With little access to other sources of foreign capital, Zimbabwe is desperate to attract Chinese investment to retool its dormant industry and jump-start its economy.
Zimbabwe is ranked 155 out of 190 countries on the global ease of doing business and the country also ranks poorly on Transparency International’s corruption index.
The country dropped three places from last year to 160 out of 180 countries in the 2019 report.
“From time to time I still want to make this call to the government and the business community to resolve those issues,” Zhao said.
“Certainly, it is not possible that we don’t have any problems, but whenever we have any problems we prefer to have them resolved as quickly as possible to pave way for future investments.”
Once all the bottlenecks are removed, Zhao said a “stream” of Chinese investment will come to Zimbabwe.
“Last year Zimbabwe only attracted $487 million in foreign direct investment, but the surrounding countries attracted billions of dollars in investment,” he added.
“Zimbabweans ask me why Chinese businesspersons are not coming to Zimbabwe in huge numbers.
“Some of them are here, they have really encountered some problems, they came here but they cannot find land, they were promised resources but those promises are not fulfilled and have their factories here but they don’t have enough electricity.”

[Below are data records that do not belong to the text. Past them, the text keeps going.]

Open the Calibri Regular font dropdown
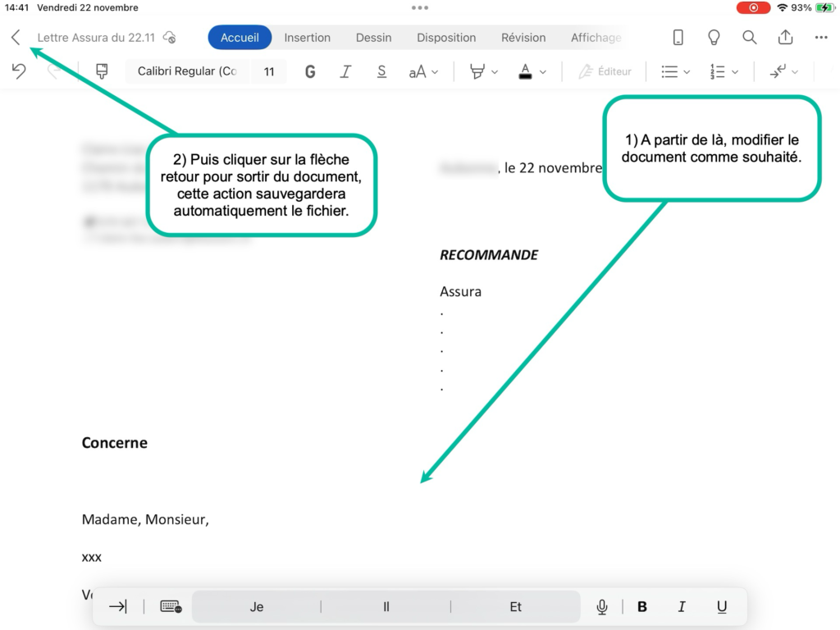Image resolution: width=840 pixels, height=630 pixels. 187,71
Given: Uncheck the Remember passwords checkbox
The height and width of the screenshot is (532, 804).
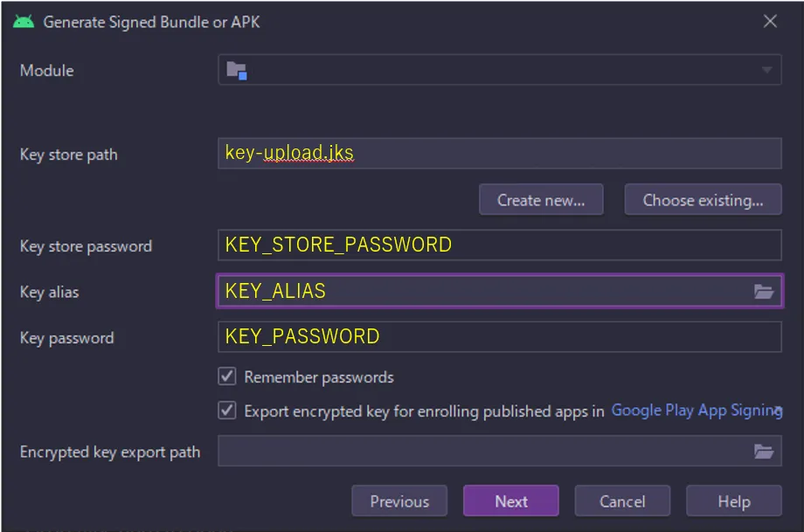Looking at the screenshot, I should pyautogui.click(x=227, y=377).
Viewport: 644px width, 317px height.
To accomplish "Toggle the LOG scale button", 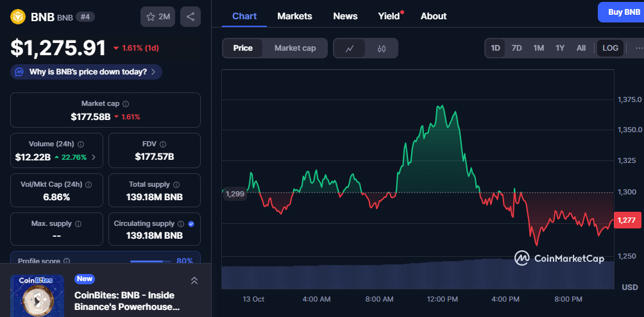I will click(610, 48).
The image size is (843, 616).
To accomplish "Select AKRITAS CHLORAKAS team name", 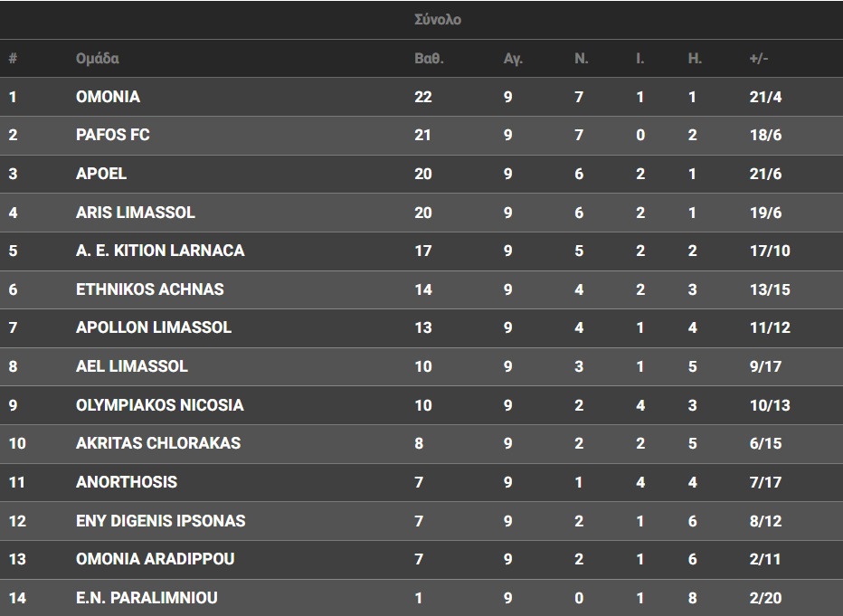I will coord(158,443).
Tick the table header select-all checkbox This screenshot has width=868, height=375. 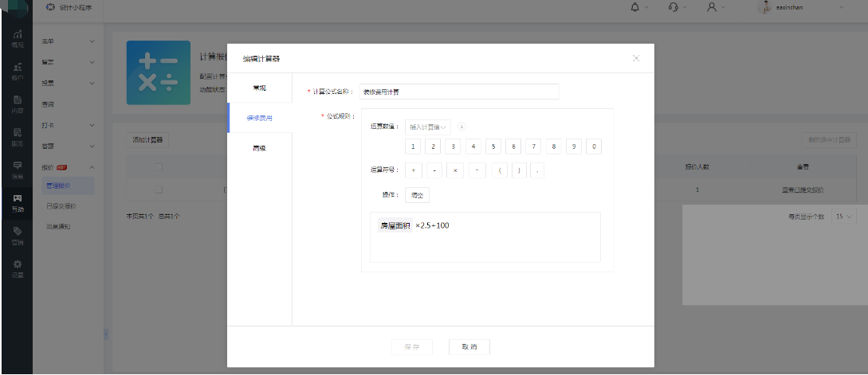tap(159, 167)
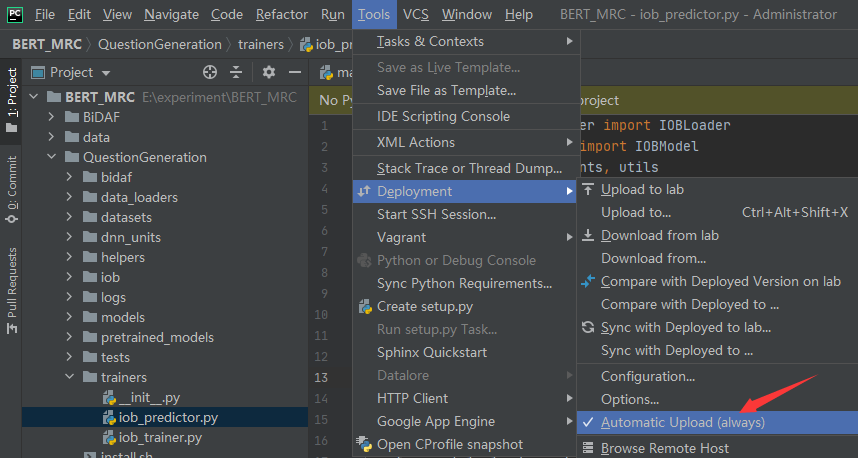Toggle Automatic Upload (always) option
This screenshot has height=458, width=858.
pos(682,422)
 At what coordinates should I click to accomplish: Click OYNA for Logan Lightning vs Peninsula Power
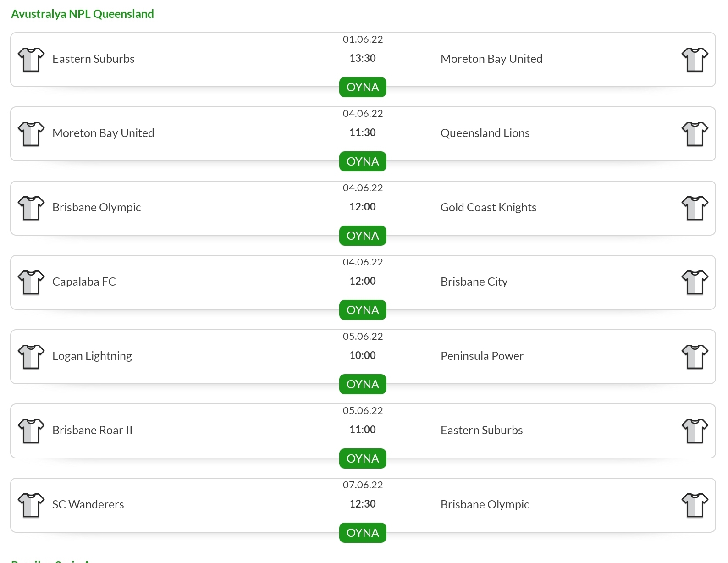point(363,384)
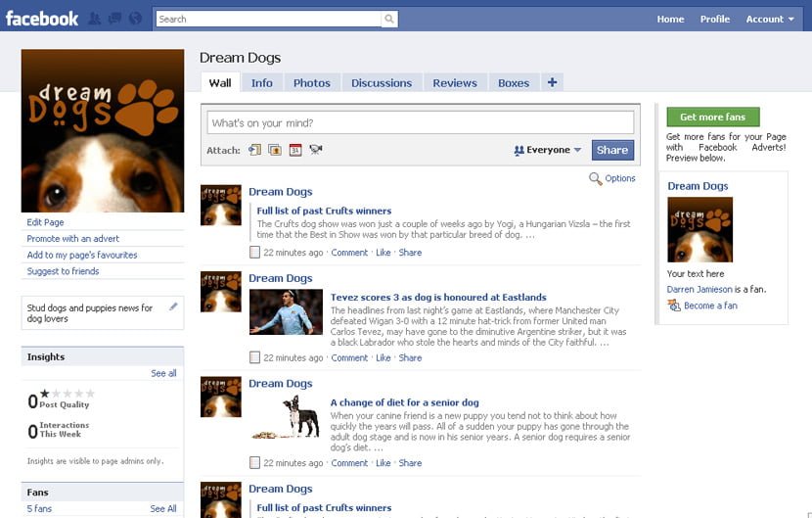The image size is (812, 518).
Task: Click pencil icon to edit page description
Action: click(x=173, y=307)
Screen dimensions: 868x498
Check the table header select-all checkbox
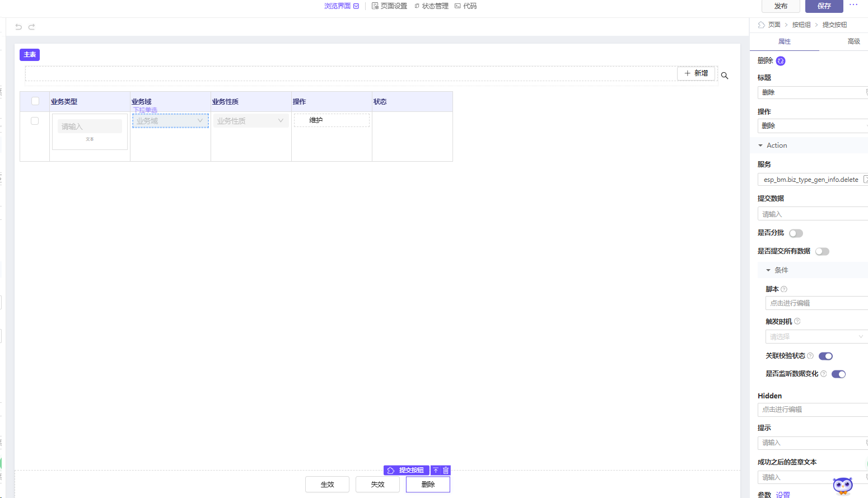tap(35, 101)
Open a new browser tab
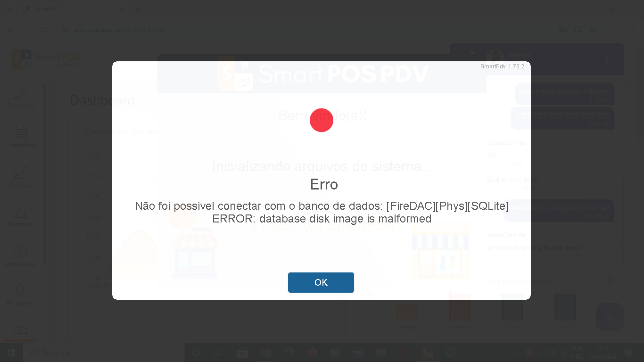The width and height of the screenshot is (644, 362). (138, 9)
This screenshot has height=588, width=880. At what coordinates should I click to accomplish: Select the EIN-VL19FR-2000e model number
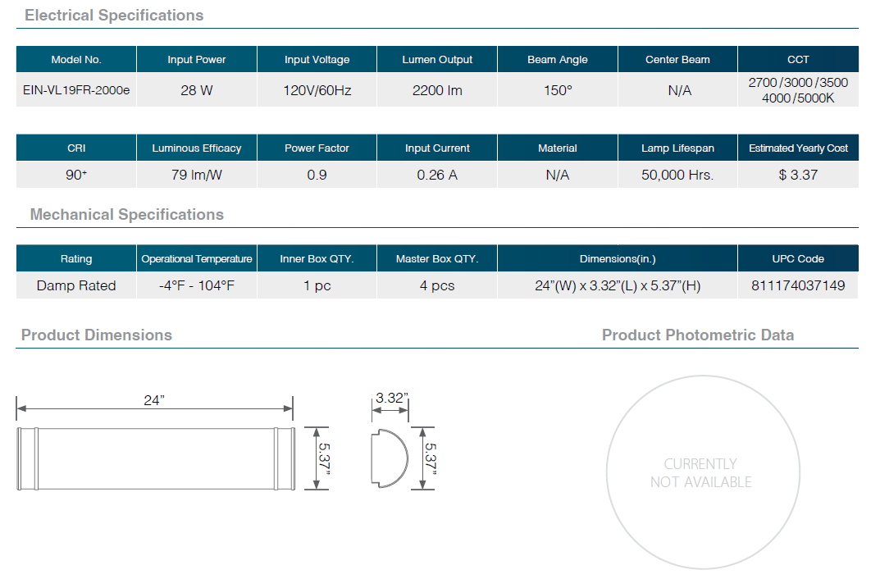tap(76, 90)
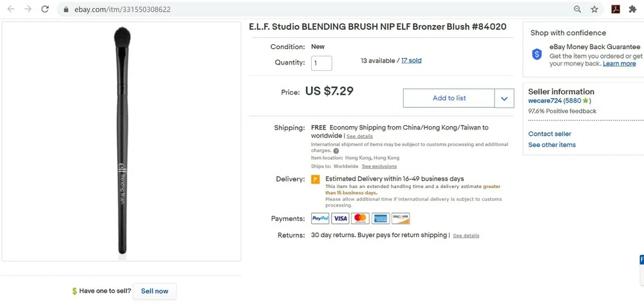Open the 17 sold link
The height and width of the screenshot is (304, 644).
coord(411,61)
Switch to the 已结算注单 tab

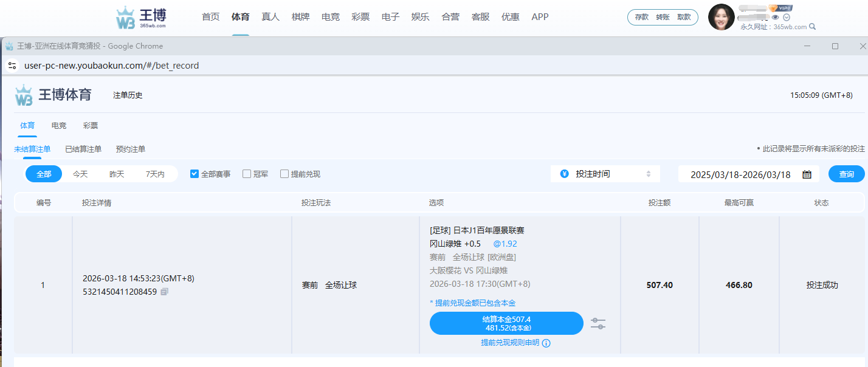[83, 149]
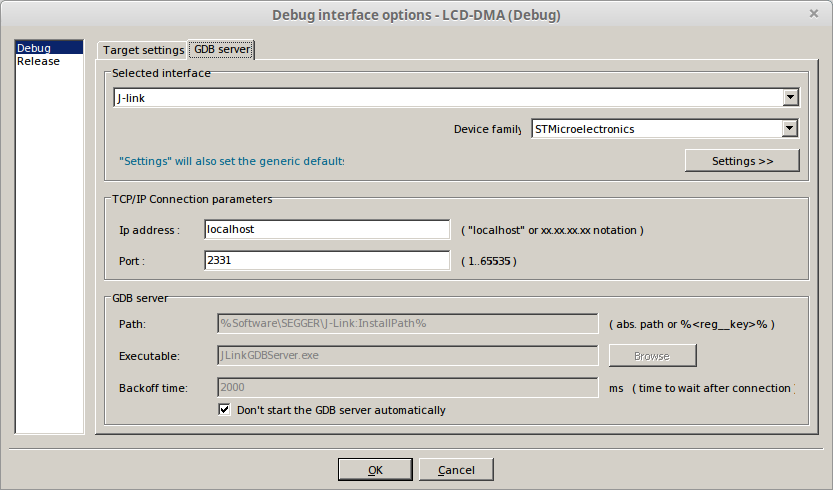Click the Settings >> button
Image resolution: width=833 pixels, height=490 pixels.
click(742, 160)
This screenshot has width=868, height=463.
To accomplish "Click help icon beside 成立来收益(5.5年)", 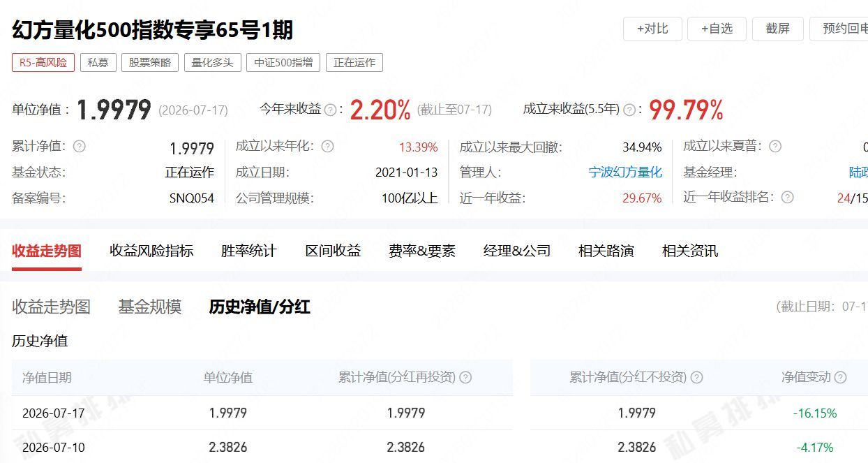I will (x=629, y=110).
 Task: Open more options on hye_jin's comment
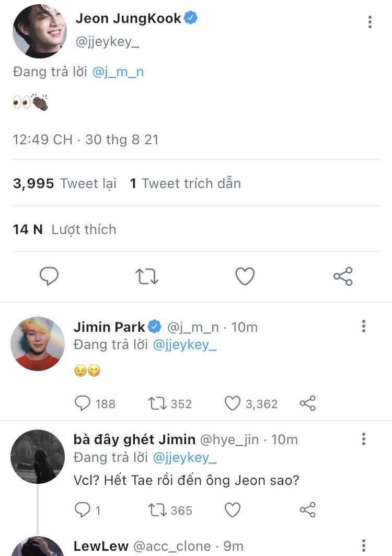(364, 439)
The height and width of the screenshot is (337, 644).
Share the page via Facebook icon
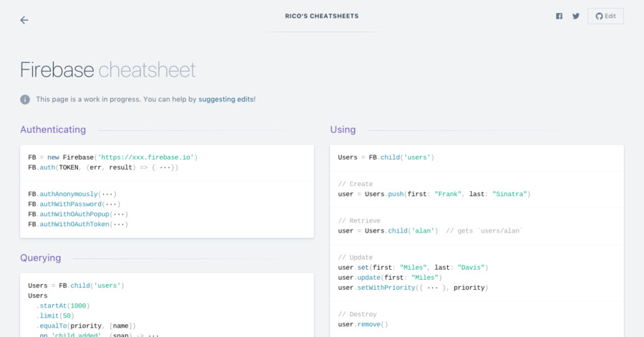pos(559,16)
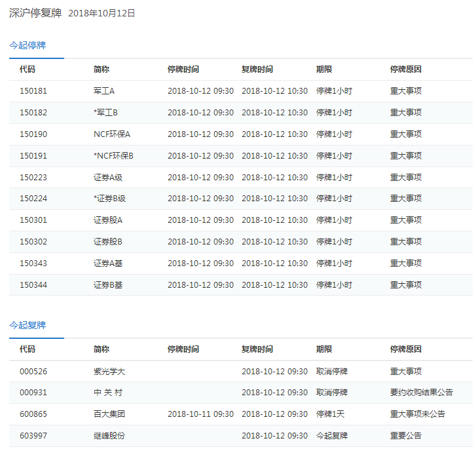
Task: Open stock code 150302
Action: tap(33, 242)
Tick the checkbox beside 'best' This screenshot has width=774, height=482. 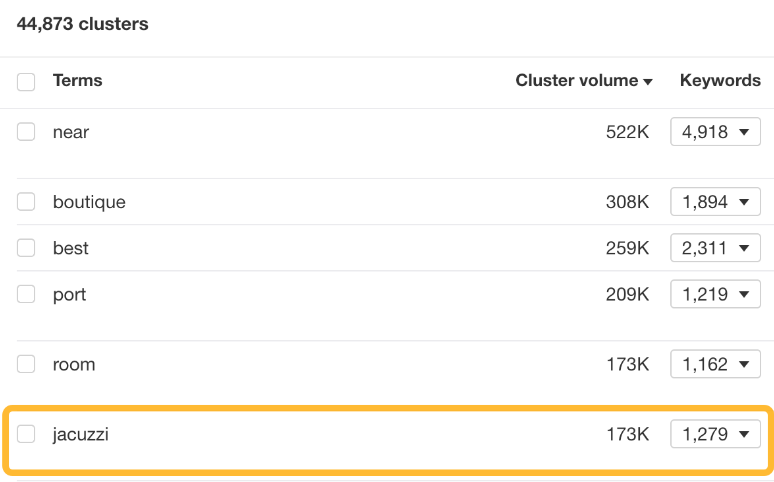26,248
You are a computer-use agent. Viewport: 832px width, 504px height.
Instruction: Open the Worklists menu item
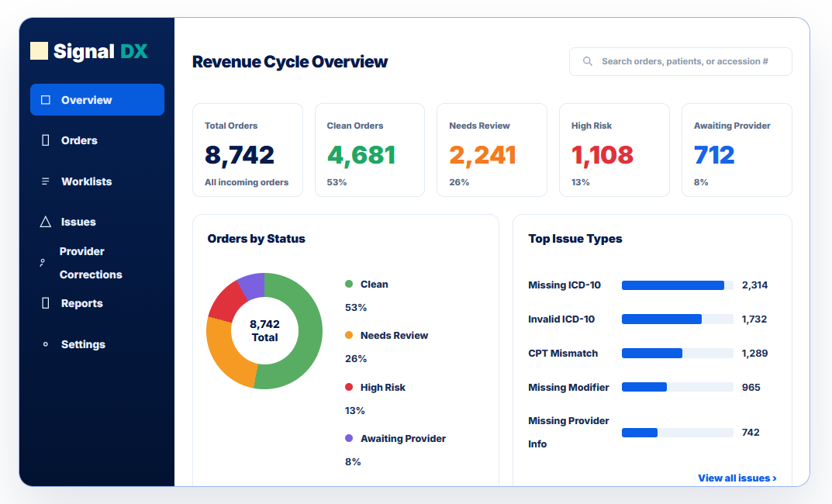(x=97, y=181)
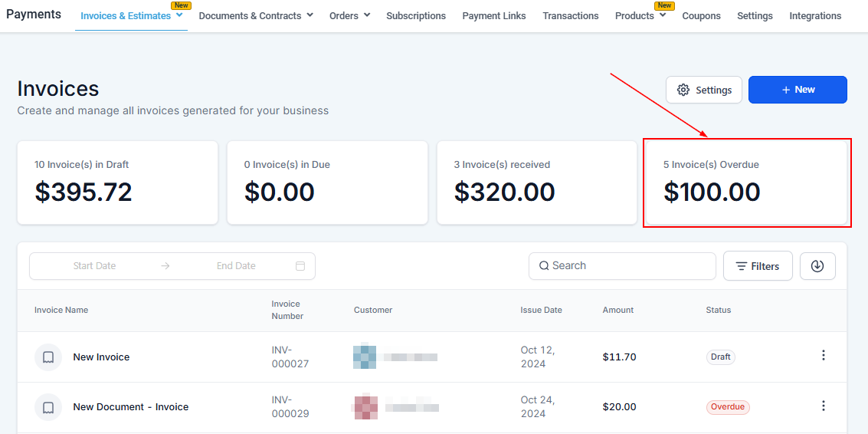Image resolution: width=868 pixels, height=434 pixels.
Task: Open the Payment Links tab
Action: [x=494, y=15]
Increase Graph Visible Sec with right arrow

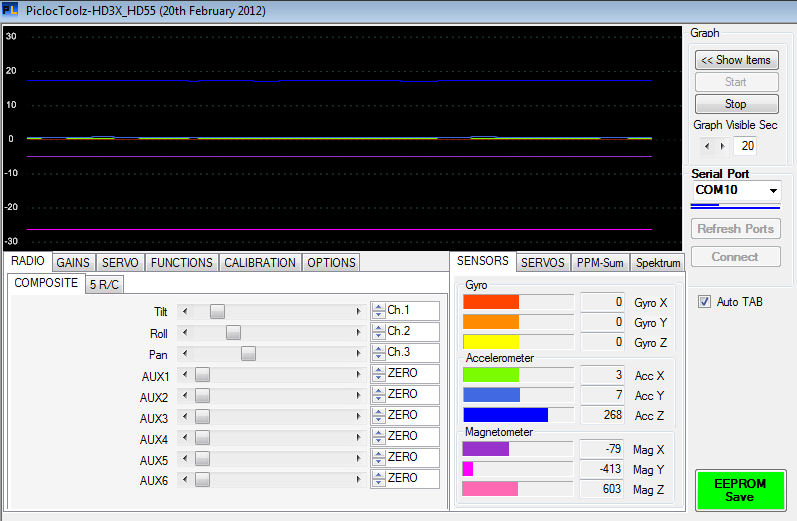click(x=722, y=146)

Meanwhile, Vice-President Kembo Mohadi assured Chinese businesspeople that they would be able to repatriate their profits as the country is a safe and secure tourism and investment destination.
“So feel free to invest,” he said.
However, experts say, despite moving in the right direction, Zimbabwe is not moving fast enough on the ease of doing business.
There have been slow reforms largely in financing the processes and getting support from policymakers.